* **TASK**: Please copy each line in the records below that contains the string "agent".

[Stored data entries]

+---+

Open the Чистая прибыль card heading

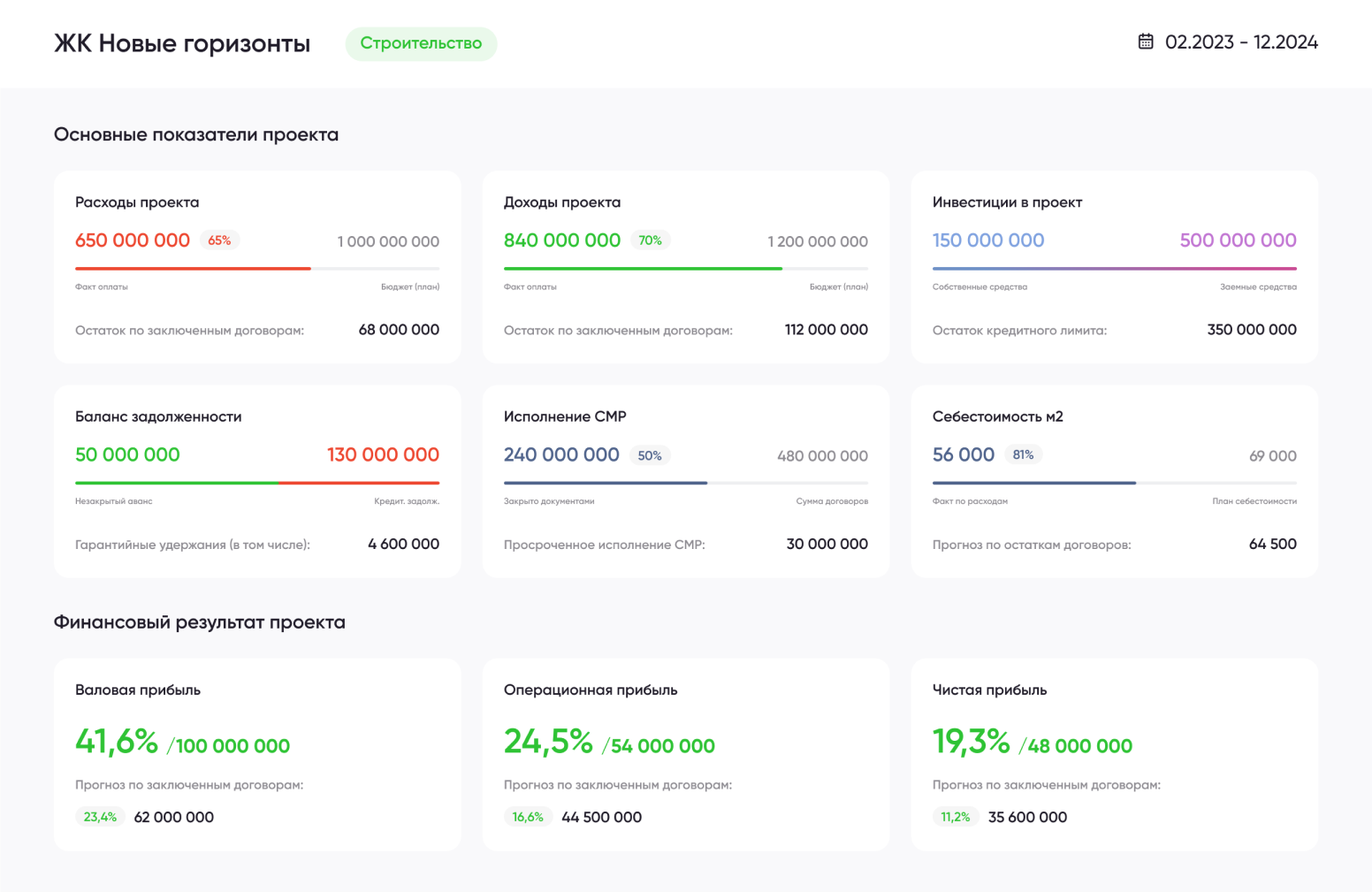(x=989, y=690)
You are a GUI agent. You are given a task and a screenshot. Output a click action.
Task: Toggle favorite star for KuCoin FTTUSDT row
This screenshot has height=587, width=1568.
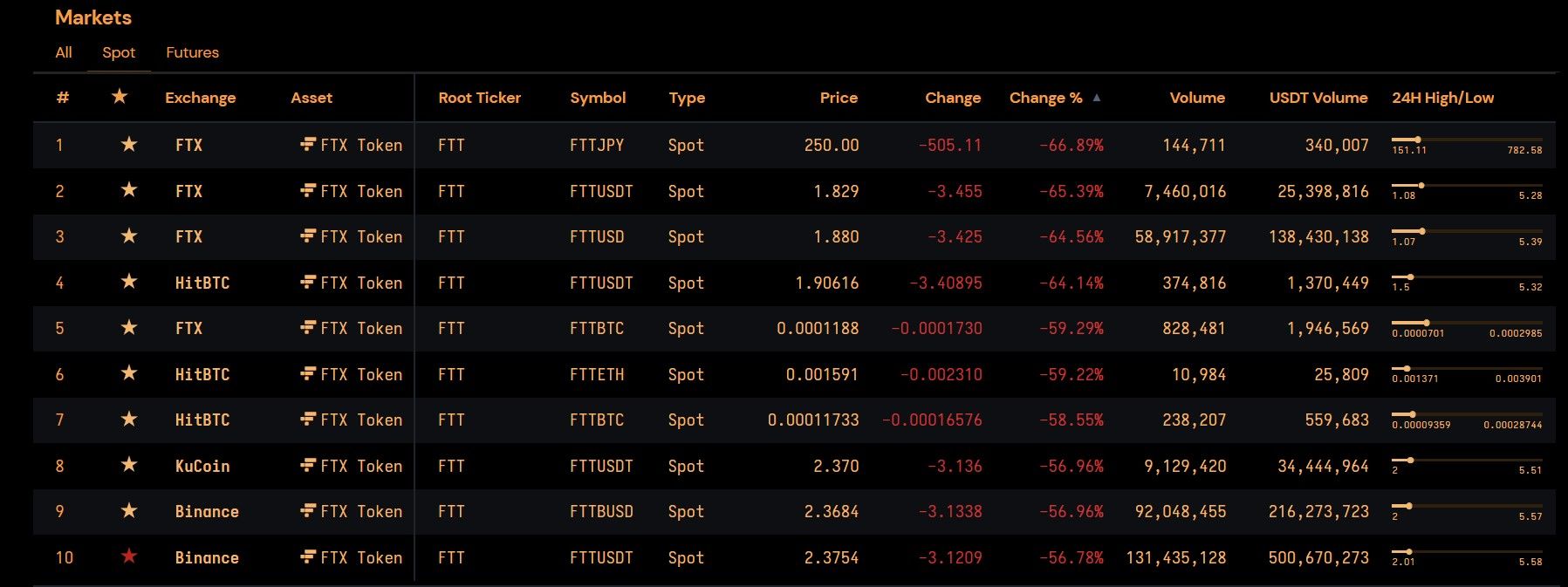tap(129, 465)
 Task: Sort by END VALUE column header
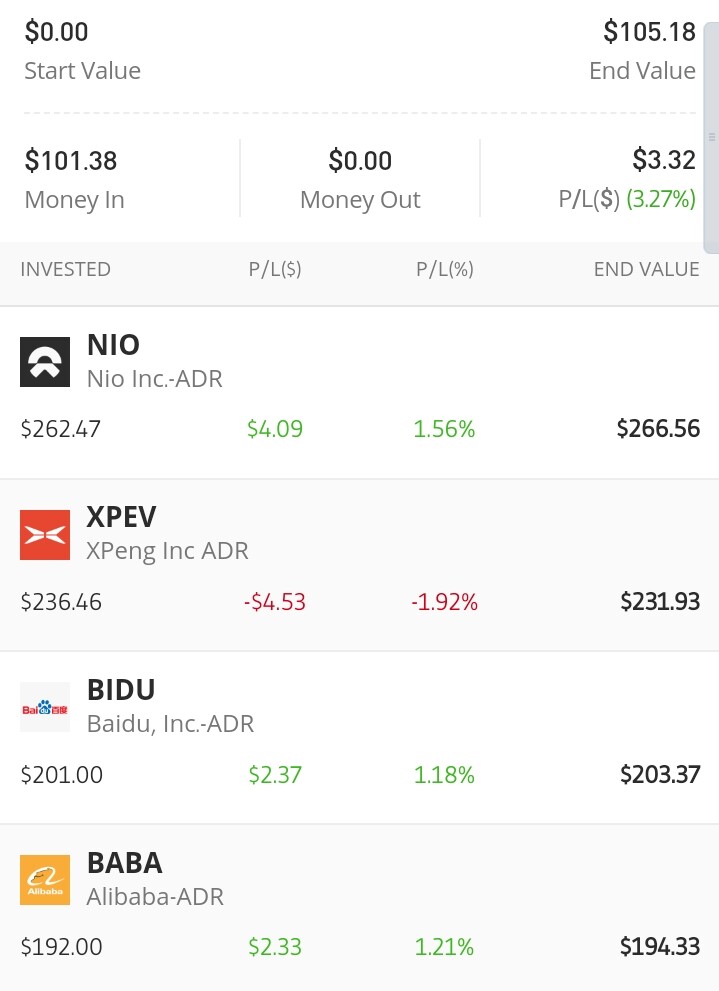click(646, 269)
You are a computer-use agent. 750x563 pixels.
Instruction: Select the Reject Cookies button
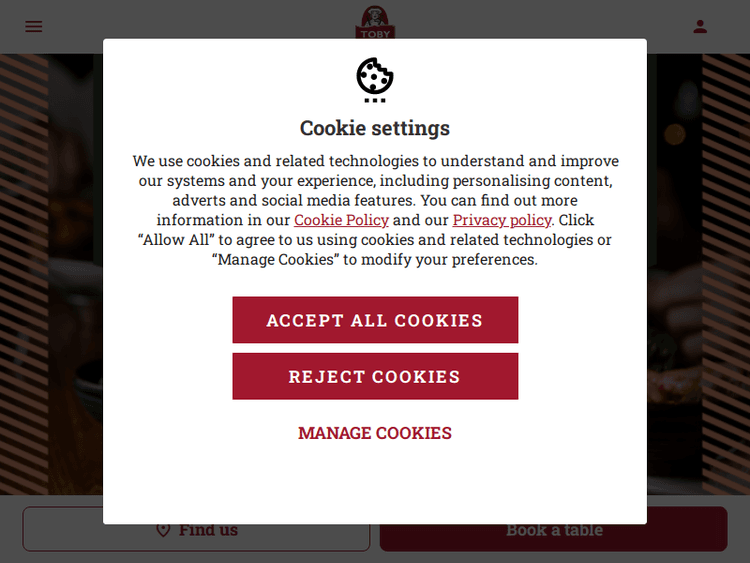(375, 376)
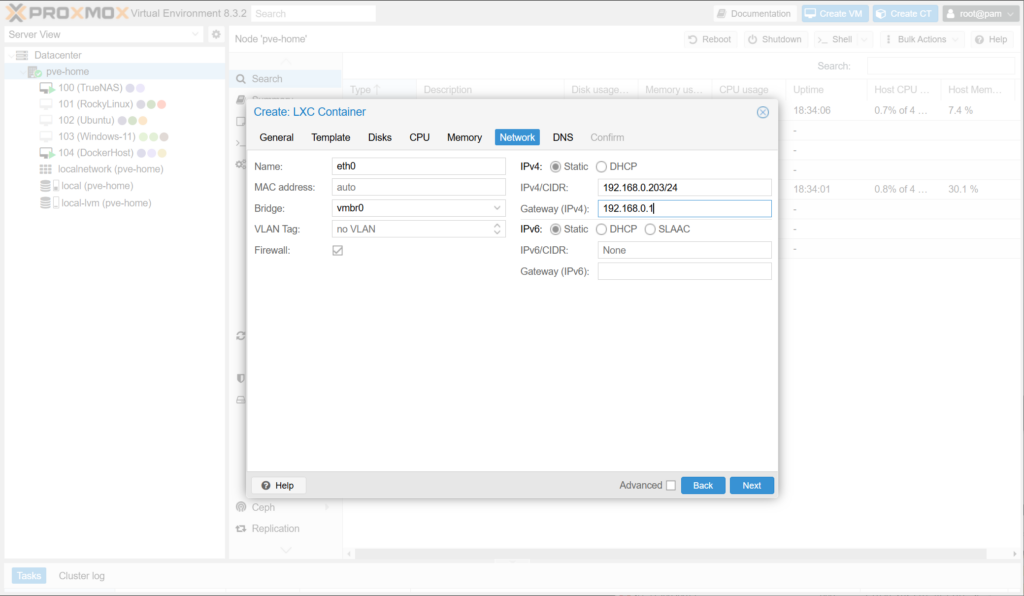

+---+

* **TASK SOLUTION**:
You are a GUI agent. You are given a task and a screenshot. Output a click action.
You are a computer-use agent. 750x563 pixels.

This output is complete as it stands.